Re: kernel panic in skb_copy_bits

From: Ian Campbell <Ian.Campbell@citrix.com>
To: Eric Dumazet <eric.dumazet@gmail.com>
Cc: Frank Blaschka <frank.blaschka@de.ibm.com>,
	zheng.x.li@oracle.com, Jan Beulich <JBeulich@suse.com>,
	Stefano Stabellini <stefano.stabellini@eu.citrix.com>,
	netdev@vger.kernel.org, Joe Jin <joe.jin@oracle.com>,
	linux-kernel@vger.kernel.org, Xen Devel <xen-devel@lists.xen.org>,
	Alex Bligh <alex@alex.org.uk>,
	"David S. Miller" <davem@davemloft.net>
Subject: Re: kernel panic in skb_copy_bits
Date: Thu, 4 Jul 2013 10:52:45 +0100	[thread overview]
Message-ID: <1372931565.7184.32.camel__43466.6985217065$1372931693$gmane$org@kazak.uk.xensource.com> (raw)
In-Reply-To: <1372930465.4979.82.camel@edumazet-glaptop>

On Thu, 2013-07-04 at 02:34 -0700, Eric Dumazet wrote:
> On Thu, 2013-07-04 at 09:59 +0100, Ian Campbell wrote:
> > On Thu, 2013-07-04 at 16:55 +0800, Joe Jin wrote:
> > > 
> > > Another way is add new page flag like PG_send, when sendpage() be called,
> > > set the bit, when page be put, clear the bit. Then xen-blkback can wait
> > > on the pagequeue.
> > 
> > These schemes don't work when you have multiple simultaneous I/Os
> > referencing the same underlying page.
> 
> So this is a page property, still the patches I saw tried to address
> this problem adding networking stuff (destructors) in the skbs.
> 
> Given that a page refcount can be transfered between entities, say using
> splice() system call, I do not really understand why the fix would imply
> networking only.
> 
> Let's try to fix it properly, or else we must disable zero copies
> because they are not reliable.
> 
> Why sendfile() doesn't have the problem, but vmsplice()+splice() do have
> this issue ?

Might just be that no one has observed it with vmsplice()+splice()? Most
of the time this happens silently and you'll probably never notice, it's
just the behaviour of Xen which escalates the issue into one you can
see.

> As soon as a page fragment reference is taken somewhere, the only way to
> properly reuse the page is to rely on put_page() and page being freed.

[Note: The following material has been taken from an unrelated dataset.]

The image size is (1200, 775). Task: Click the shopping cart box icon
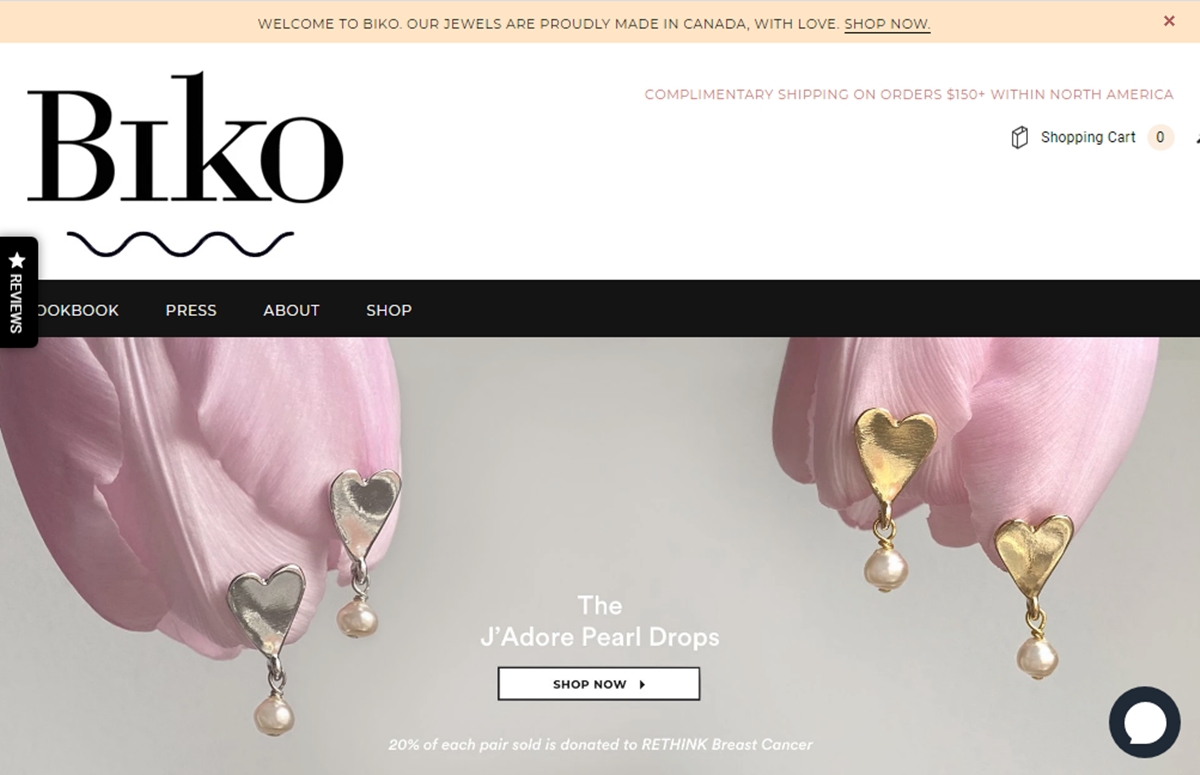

Xen's out of tree netback used to fix this by a destructor call back on
page free, but that was a core mm patch in the hot memory free path
which wasn't popular, and it doesn't solve anything for the non-Xen
instances of this issue.

> Adding workarounds in TCP stack to always copy the page fragments in
> case of a retransmit is partial solution, as the remote peer could be
> malicious and send ACK _before_ page content is actually read by the
> NIC.
> 
> So if we rely on networking stacks to give the signal for page reuse, we
> can have major security issue.

If you ignore the Xen case and consider just the native case then the
issue isn't page reuse in the sense of getting mapped into another
process, it's the same page in the same process but the process has
written something new to the buffer, e.g.
	memset(buf, 0xaa, 4096);
	write(fd, buf, 4096)
	memset(buf, 0x55, 4096);
(where fd is O_DIRECT on NFS) Can result in 0x55 being seen on the wire
in the TCP retransmit.

If the retransmit is at the RPC layer then you get a resend of the NFS
write RPC, but the XDR sequence stuff catches that case (I think, memory
is fuzzy).

If the retransmit is at the TCP level then the TCP sequence/ack will
cause the receiver to ignore the corrupt version, but if you replace the
second memset with write_critical_secret_key(buf), then you have an
information leak.

Ian.